> Provided material
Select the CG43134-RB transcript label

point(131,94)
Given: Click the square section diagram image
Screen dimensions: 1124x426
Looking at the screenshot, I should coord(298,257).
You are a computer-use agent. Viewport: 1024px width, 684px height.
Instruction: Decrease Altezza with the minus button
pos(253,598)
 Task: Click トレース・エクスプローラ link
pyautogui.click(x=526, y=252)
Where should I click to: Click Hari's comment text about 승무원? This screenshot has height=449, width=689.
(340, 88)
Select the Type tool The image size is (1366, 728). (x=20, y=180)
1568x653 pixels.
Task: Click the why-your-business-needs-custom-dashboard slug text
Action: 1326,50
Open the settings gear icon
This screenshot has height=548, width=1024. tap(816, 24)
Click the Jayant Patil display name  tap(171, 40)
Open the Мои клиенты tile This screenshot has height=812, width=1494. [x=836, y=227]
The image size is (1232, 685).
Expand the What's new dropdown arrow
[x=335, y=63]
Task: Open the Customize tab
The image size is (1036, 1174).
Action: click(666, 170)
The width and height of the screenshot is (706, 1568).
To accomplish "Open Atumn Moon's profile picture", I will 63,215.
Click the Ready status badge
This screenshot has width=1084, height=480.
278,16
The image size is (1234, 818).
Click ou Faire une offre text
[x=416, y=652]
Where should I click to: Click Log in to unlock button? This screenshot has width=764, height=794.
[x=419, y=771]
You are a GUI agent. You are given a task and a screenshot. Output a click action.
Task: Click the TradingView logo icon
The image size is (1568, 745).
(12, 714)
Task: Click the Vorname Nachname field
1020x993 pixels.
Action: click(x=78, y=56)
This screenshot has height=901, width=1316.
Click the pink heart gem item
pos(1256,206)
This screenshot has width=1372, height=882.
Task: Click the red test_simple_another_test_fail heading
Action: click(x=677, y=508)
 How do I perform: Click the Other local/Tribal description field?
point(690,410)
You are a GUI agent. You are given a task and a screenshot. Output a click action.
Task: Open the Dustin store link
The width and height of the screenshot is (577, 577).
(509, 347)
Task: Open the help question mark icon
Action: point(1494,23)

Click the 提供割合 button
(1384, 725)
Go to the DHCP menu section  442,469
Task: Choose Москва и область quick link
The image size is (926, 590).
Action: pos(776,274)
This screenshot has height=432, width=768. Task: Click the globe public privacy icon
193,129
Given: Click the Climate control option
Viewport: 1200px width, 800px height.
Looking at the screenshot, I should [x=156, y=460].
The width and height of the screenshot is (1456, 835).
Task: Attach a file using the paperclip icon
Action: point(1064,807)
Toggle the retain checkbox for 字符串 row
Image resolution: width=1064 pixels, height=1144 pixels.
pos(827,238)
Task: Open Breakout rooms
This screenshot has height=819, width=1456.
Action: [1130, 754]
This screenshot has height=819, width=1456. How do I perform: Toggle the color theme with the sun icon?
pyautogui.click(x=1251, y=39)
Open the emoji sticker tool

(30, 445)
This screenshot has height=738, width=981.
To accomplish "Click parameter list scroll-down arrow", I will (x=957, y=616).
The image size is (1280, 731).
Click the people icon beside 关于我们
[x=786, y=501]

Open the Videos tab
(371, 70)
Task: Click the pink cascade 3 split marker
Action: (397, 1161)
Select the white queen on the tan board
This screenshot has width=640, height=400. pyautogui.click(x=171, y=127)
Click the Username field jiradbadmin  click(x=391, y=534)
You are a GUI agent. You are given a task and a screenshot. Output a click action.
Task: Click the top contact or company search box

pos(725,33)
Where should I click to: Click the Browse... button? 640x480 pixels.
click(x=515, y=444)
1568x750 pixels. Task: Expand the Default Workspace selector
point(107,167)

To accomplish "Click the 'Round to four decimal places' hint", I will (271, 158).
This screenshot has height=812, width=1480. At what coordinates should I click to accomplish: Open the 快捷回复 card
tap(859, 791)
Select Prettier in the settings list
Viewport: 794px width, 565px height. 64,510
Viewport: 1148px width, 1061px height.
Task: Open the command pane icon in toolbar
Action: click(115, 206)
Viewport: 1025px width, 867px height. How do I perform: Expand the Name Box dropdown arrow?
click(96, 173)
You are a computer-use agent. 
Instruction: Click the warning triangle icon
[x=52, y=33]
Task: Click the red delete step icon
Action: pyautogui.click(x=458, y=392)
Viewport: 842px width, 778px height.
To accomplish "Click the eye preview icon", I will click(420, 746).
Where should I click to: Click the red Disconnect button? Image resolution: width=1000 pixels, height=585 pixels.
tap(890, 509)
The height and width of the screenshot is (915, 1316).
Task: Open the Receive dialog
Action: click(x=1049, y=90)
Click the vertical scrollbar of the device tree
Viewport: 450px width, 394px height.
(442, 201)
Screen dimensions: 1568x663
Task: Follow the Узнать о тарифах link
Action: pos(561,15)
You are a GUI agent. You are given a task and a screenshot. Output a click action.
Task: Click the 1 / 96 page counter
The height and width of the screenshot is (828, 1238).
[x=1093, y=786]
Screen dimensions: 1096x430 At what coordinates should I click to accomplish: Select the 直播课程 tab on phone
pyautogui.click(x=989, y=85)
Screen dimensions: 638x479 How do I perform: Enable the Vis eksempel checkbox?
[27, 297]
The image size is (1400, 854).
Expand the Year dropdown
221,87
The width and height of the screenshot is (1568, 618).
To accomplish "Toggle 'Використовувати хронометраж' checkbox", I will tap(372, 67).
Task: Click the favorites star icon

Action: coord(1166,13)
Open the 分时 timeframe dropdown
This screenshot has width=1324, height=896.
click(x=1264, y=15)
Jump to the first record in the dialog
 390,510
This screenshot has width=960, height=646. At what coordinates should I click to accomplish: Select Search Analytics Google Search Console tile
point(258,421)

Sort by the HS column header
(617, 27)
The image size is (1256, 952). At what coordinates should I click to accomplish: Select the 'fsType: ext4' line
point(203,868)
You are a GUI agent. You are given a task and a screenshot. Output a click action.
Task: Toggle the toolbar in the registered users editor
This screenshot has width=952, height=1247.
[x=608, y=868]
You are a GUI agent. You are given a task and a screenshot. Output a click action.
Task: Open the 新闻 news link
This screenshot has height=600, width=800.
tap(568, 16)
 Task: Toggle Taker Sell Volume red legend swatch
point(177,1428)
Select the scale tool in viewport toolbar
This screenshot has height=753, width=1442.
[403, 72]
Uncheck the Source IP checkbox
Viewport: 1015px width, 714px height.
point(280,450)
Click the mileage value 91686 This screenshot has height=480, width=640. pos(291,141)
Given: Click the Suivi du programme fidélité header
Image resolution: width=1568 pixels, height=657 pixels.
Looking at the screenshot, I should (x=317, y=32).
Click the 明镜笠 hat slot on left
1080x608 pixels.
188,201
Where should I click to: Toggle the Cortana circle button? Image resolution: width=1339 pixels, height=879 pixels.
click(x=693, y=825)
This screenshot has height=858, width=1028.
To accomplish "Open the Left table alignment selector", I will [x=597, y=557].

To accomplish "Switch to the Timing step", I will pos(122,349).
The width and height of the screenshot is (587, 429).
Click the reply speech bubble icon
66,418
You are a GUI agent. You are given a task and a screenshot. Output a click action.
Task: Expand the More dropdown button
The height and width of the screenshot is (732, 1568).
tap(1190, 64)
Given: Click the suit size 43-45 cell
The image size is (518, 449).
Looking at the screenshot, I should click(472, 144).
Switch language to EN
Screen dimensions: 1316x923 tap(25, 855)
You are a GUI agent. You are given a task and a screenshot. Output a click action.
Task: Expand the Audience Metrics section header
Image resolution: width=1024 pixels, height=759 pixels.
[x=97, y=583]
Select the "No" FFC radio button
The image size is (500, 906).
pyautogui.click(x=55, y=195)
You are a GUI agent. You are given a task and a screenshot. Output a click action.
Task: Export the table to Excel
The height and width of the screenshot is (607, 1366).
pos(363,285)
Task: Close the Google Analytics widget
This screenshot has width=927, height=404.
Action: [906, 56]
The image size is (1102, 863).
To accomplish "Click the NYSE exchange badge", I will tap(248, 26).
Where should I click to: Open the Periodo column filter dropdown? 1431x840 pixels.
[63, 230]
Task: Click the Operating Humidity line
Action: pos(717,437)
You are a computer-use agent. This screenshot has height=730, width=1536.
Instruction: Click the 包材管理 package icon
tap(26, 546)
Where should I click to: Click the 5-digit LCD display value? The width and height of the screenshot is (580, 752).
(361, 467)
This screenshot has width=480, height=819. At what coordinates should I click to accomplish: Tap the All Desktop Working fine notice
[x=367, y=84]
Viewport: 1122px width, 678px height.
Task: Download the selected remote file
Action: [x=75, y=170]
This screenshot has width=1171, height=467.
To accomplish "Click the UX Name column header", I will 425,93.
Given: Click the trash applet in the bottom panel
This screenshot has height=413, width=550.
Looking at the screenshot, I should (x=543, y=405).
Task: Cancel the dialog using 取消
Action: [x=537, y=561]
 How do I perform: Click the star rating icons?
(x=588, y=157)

> What to do
Rewrite the items from the line with "The width and height of the screenshot is (587, 429)." up to and including the line with "Screen dimensions: 1316x923 tap(25, 855)", changing "dropdown button" to "drop-down menu" and leaving everything else as it is.

> Exercise output
The width and height of the screenshot is (587, 429).
Click the reply speech bubble icon
66,418
You are a GUI agent. You are given a task and a screenshot. Output a click action.
Task: Expand the More drop-down menu
The height and width of the screenshot is (732, 1568).
tap(1190, 64)
Given: Click the suit size 43-45 cell
The image size is (518, 449).
Looking at the screenshot, I should click(472, 144).
Switch language to EN
Screen dimensions: 1316x923 tap(25, 855)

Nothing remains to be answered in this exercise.